• TO DO
From the data that follows, set down exactly the lines from the one with "Given: Click the Details section heading" through the one with "Task: Click checkmark", counting both. Pictures stay out.

Start of RECORDS FOR PROCESSING

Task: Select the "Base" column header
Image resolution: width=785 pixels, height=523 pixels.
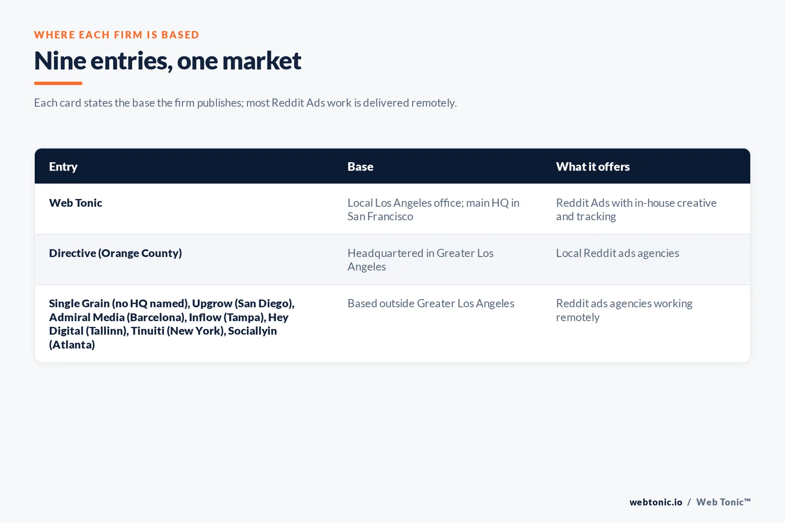Action: click(361, 167)
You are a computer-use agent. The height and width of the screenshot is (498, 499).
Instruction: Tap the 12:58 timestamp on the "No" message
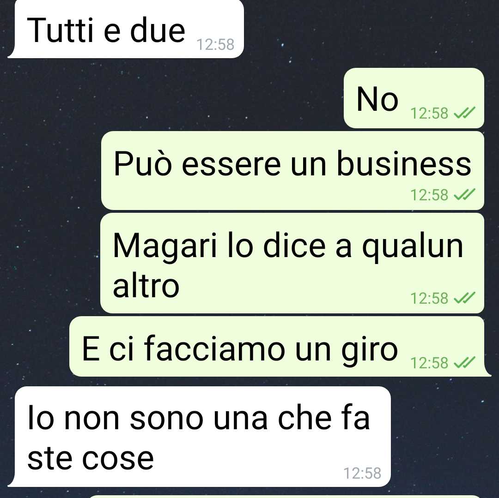coord(429,113)
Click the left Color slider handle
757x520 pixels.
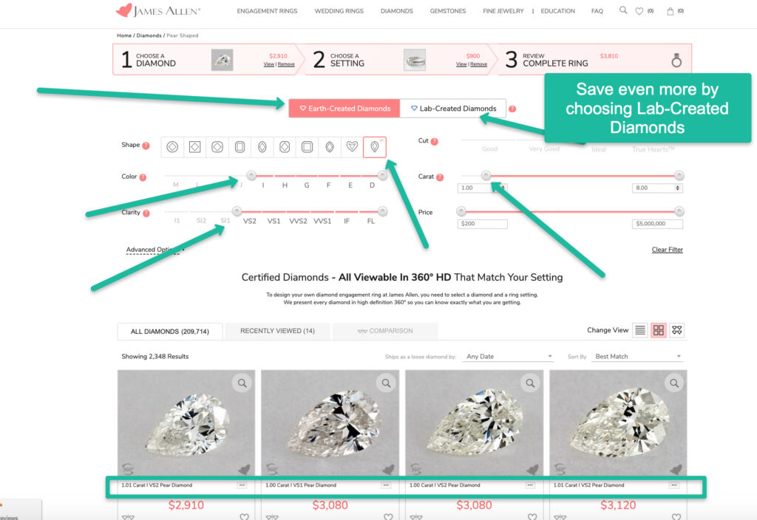click(x=251, y=176)
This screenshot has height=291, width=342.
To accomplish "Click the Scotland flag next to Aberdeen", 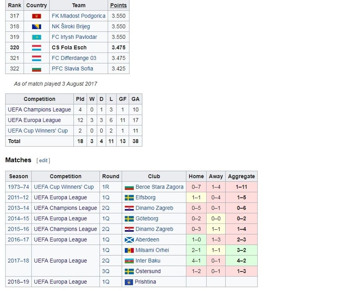I will (129, 240).
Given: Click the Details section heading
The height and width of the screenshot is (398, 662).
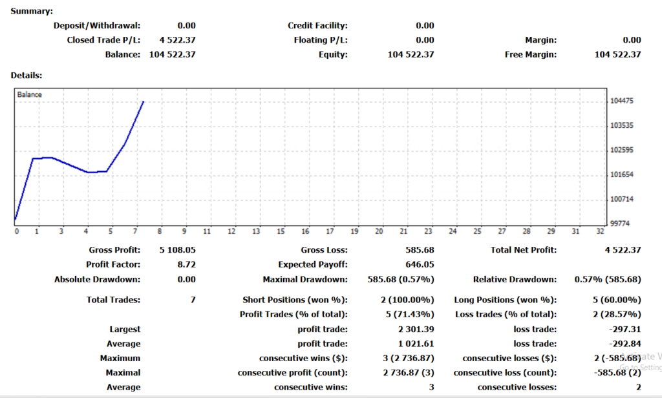Looking at the screenshot, I should tap(27, 76).
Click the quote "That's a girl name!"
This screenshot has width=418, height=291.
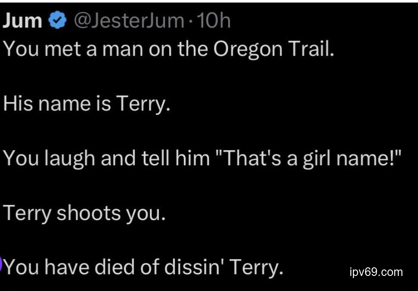(x=306, y=159)
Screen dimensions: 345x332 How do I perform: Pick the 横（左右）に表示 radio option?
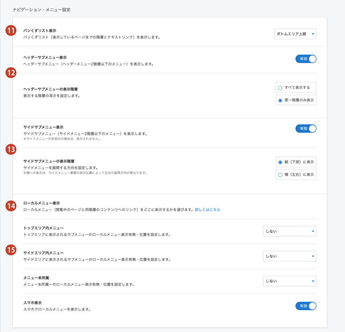(280, 175)
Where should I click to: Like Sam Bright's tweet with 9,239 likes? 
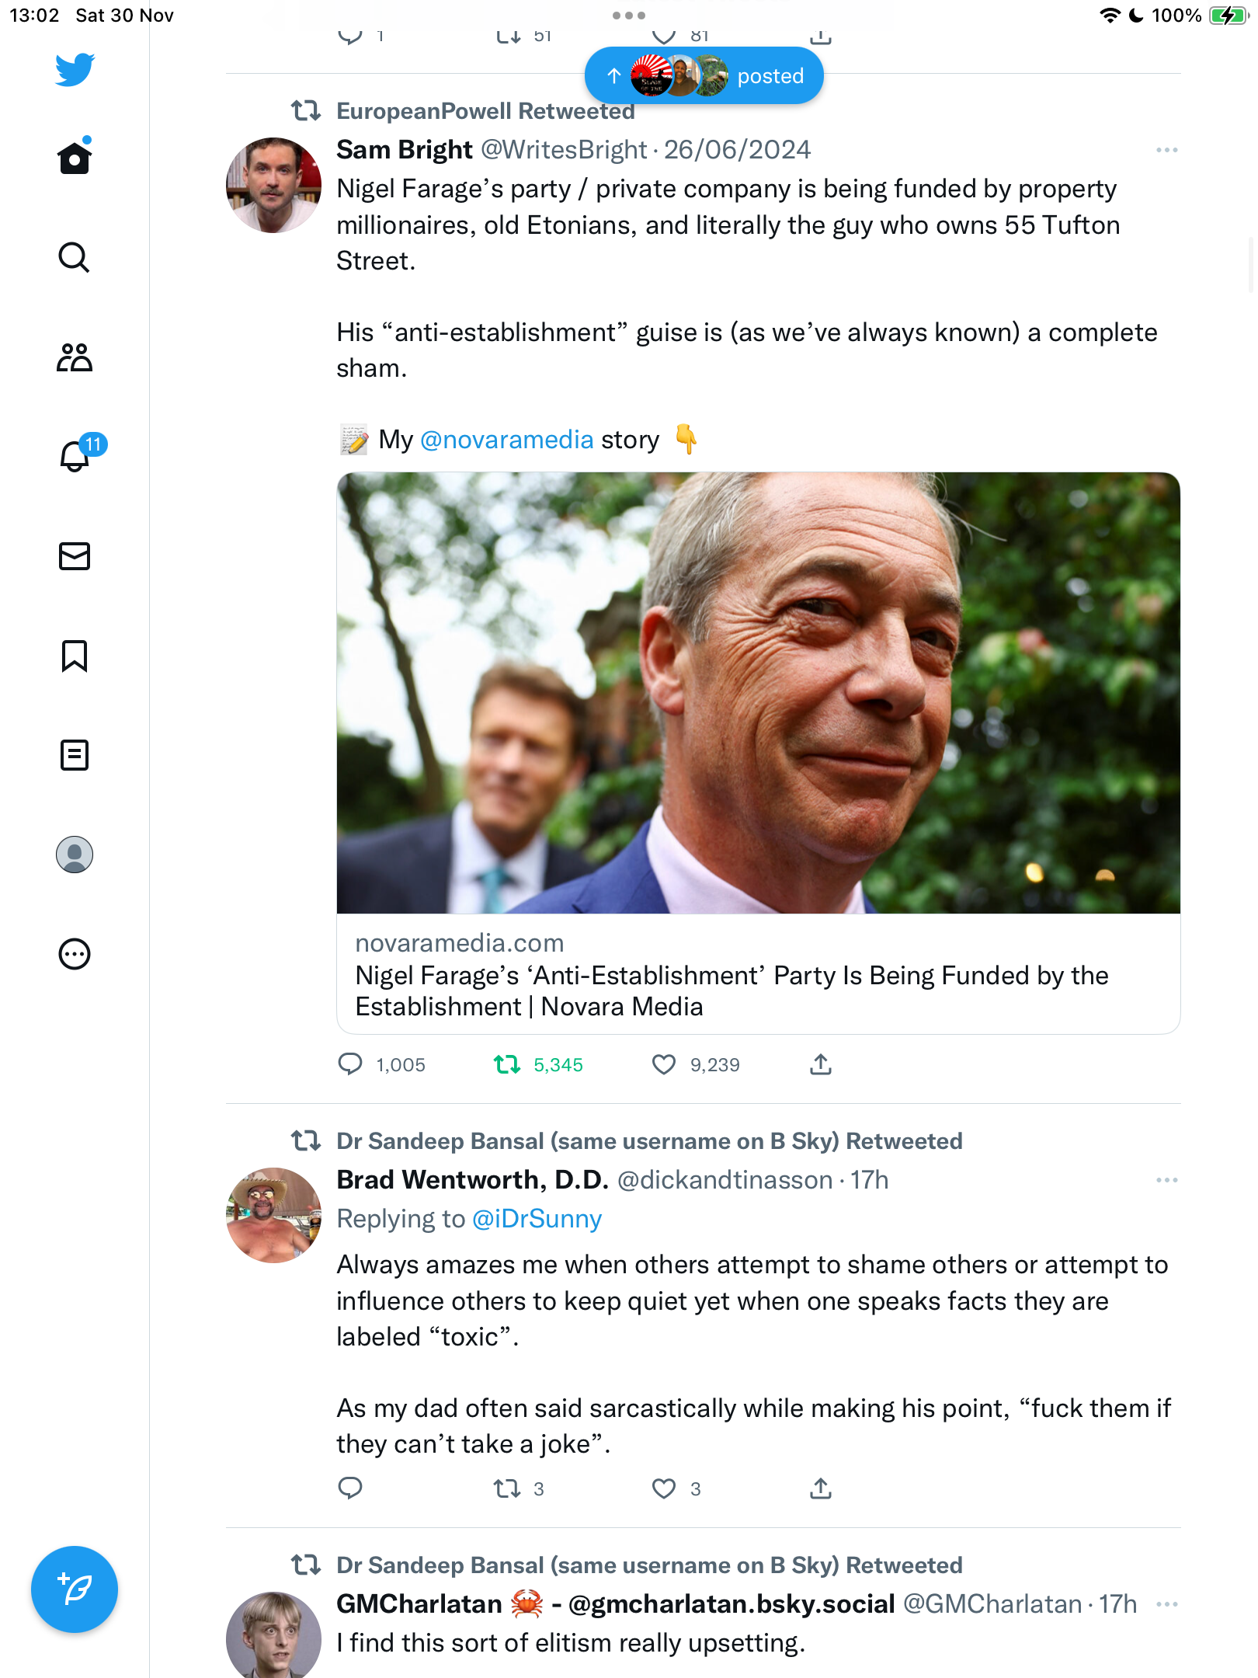(664, 1064)
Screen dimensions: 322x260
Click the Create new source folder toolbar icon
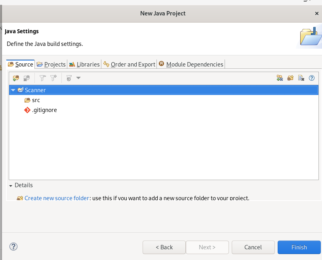[x=290, y=78]
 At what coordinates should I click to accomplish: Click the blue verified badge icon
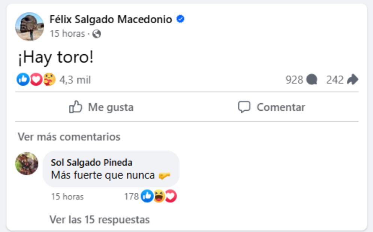tap(180, 19)

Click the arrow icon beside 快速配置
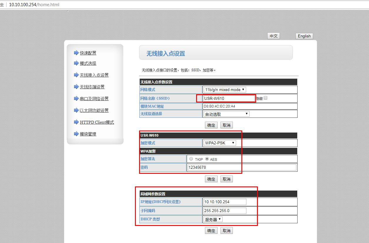click(76, 53)
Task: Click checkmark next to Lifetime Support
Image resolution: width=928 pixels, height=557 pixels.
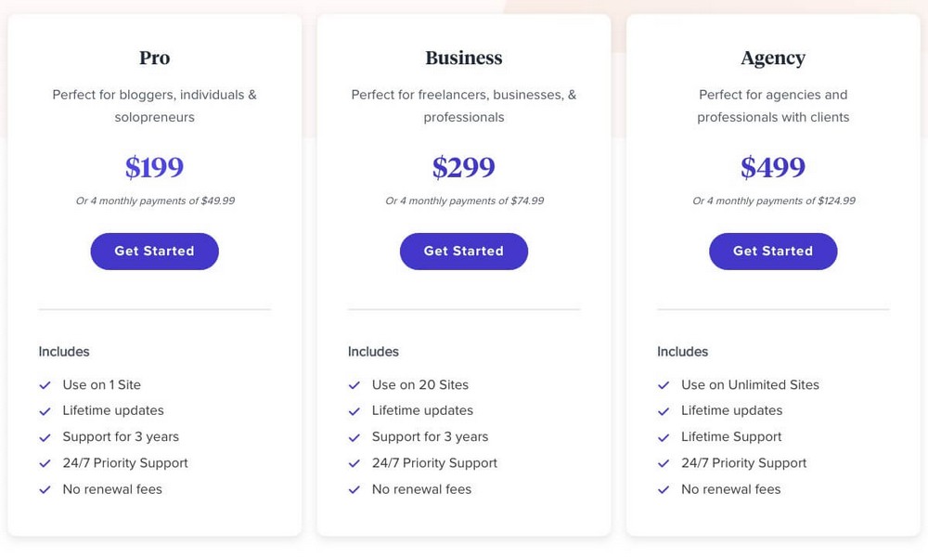Action: (x=664, y=437)
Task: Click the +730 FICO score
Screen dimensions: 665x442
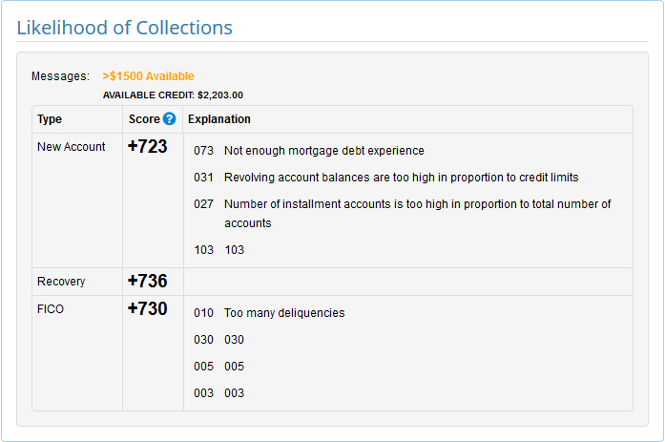Action: coord(147,309)
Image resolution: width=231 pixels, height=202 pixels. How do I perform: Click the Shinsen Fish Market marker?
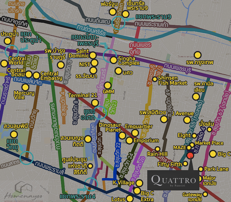pyautogui.click(x=155, y=79)
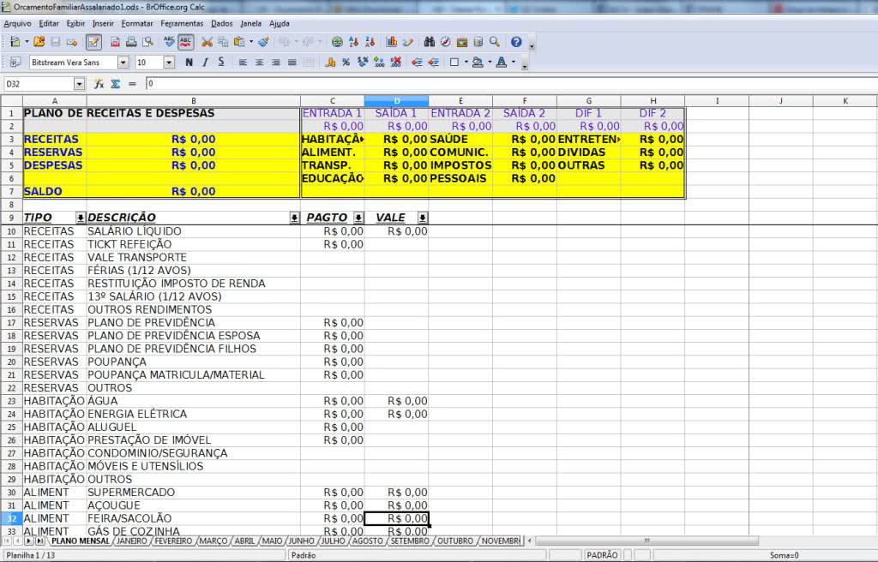878x562 pixels.
Task: Open the font name dropdown
Action: pyautogui.click(x=123, y=63)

End of RECORDS FOR PROCESSING

• REPLY
Given: Click the Details section heading
The height and width of the screenshot is (398, 662).
Looking at the screenshot, I should tap(27, 76).
Click the quote "That's a girl name!"
This screenshot has width=418, height=291.
(x=306, y=159)
Screen dimensions: 345x332 How do I perform: Pick the 横（左右）に表示 radio option?
(280, 175)
Where should I click to: Like Sam Bright's tweet with 9,239 likes? 
(664, 1064)
Screen dimensions: 322x260
Click the Create new source folder toolbar icon
[x=290, y=78]
 At what coordinates should I click to accomplish: Click the blue verified badge icon
tap(180, 19)

Click the arrow icon beside 快速配置
click(76, 53)
Task: Click checkmark next to Lifetime Support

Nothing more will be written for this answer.